** Source data follows **
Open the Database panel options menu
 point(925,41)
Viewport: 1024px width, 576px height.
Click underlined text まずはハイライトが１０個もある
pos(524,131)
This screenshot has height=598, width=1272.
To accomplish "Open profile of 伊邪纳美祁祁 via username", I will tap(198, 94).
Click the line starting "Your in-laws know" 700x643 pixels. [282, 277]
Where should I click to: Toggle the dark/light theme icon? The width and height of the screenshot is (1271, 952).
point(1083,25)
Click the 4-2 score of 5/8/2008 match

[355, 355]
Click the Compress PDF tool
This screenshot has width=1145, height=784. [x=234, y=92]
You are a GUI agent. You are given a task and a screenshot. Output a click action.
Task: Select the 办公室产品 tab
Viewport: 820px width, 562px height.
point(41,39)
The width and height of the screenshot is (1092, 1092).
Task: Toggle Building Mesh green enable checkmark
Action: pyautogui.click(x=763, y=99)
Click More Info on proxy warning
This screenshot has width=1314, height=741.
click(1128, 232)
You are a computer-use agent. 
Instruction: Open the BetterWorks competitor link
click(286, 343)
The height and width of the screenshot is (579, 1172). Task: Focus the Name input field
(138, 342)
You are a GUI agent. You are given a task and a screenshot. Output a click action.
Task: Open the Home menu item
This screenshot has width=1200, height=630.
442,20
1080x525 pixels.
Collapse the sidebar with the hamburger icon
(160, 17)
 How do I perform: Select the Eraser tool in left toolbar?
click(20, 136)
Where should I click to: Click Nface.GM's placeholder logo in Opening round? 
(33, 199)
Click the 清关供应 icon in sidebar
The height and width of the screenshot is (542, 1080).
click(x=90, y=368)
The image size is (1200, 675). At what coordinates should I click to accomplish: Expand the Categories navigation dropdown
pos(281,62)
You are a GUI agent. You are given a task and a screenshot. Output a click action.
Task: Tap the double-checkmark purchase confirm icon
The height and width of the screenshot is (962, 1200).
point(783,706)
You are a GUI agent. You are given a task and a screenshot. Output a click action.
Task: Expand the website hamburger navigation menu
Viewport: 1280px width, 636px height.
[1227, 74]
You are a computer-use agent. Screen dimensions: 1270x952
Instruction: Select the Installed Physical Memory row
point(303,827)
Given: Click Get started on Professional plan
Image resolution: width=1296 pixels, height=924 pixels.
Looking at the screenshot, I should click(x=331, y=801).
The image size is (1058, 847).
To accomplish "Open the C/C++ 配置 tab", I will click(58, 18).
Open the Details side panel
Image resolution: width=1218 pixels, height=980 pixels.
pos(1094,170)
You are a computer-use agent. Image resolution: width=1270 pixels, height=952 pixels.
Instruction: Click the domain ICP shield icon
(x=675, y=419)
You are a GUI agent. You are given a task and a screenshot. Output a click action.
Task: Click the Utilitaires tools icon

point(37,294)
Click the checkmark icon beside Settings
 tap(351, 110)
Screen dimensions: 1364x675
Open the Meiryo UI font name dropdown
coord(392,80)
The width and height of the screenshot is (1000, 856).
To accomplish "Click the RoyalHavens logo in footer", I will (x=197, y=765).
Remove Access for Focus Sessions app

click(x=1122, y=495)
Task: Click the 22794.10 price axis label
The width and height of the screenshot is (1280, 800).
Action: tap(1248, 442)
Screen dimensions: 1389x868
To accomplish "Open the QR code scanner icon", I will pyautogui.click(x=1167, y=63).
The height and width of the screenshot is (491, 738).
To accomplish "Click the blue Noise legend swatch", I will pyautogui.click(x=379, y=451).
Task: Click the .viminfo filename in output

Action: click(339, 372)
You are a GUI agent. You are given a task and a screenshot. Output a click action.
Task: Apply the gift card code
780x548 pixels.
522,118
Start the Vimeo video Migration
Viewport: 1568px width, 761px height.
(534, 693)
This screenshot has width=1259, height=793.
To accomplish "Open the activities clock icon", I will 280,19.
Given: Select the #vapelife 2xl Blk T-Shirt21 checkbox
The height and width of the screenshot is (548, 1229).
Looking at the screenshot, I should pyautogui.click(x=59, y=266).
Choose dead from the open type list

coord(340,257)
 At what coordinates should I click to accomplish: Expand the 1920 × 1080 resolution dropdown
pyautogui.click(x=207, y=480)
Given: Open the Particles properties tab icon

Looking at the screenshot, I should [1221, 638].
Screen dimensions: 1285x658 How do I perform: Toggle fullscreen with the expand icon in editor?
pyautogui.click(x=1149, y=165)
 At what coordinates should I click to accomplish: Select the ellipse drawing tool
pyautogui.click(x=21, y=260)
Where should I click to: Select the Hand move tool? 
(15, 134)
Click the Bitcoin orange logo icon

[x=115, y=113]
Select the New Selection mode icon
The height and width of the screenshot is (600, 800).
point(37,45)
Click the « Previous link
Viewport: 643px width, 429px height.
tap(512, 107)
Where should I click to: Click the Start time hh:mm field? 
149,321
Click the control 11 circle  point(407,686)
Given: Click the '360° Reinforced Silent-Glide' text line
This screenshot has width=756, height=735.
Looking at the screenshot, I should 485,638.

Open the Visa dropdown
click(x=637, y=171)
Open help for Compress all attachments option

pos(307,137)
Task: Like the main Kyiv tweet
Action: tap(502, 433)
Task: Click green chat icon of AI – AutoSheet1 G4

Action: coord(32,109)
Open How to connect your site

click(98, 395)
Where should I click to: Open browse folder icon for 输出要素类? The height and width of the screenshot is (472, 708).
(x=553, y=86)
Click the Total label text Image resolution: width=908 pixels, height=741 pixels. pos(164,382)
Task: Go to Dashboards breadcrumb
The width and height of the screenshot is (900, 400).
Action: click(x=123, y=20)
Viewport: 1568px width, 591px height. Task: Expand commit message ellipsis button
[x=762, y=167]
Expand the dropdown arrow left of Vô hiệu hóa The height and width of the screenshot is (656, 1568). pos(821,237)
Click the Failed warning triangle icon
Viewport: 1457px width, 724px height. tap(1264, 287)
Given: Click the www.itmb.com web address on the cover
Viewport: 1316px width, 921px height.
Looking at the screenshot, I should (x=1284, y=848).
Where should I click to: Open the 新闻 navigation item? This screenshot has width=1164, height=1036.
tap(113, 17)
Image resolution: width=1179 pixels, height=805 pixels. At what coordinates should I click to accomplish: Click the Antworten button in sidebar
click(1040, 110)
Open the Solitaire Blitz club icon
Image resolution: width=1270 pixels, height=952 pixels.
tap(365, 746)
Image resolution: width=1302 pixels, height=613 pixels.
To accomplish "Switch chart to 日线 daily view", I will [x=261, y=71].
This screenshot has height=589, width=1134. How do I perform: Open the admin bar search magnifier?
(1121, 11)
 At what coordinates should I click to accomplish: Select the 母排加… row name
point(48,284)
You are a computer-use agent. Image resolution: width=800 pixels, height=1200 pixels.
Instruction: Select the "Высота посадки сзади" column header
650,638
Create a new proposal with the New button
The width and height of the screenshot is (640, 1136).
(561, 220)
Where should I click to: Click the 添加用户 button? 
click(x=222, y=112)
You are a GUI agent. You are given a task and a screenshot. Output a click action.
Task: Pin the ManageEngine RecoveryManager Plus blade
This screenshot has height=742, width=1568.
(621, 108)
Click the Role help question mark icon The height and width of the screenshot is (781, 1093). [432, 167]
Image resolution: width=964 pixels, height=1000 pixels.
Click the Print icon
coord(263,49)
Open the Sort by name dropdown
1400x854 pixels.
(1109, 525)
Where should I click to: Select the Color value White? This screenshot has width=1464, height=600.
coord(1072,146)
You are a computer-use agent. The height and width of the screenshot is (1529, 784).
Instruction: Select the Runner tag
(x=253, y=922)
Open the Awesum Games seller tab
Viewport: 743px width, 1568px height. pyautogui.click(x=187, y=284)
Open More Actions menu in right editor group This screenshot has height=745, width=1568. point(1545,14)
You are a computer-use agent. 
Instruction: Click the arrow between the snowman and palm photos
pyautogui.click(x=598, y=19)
** End of Source data **
What this task involves
From the first line of the records above to the line that contains "Click the line", quote each line exactly.

Reply to the task
Open the Database panel options menu
 point(925,41)
Viewport: 1024px width, 576px height.
Click underlined text まずはハイライトが１０個もある
pos(524,131)
This screenshot has height=598, width=1272.
To accomplish "Open profile of 伊邪纳美祁祁 via username", I will tap(198, 94).
Click the line starting "Your in-laws know" 700x643 pixels. [282, 277]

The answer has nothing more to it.